RECORDS PROVIDED Start Marker
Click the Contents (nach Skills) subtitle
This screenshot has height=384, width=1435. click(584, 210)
RECORDS PROVIDED End Marker
RECORDS PROVIDED Start Marker
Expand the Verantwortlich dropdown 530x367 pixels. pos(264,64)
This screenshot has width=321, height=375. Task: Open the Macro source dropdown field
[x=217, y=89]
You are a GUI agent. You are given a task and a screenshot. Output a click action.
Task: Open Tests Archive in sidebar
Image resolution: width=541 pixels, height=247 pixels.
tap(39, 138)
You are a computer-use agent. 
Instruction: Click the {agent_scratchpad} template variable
RECORDS PROVIDED End Marker
**TASK STATEMENT**
Retype only the stretch of lines above starting at the one with "Task: Open Tests Archive in sidebar" and stopping at the one with "Instruction: Click the", exactly as written, with both kept.

**RESPONSE BOX**
Task: Open Tests Archive in sidebar
Image resolution: width=541 pixels, height=247 pixels.
tap(39, 138)
You are a computer-use agent. 
Instruction: Click the {agent_scratchpad} template variable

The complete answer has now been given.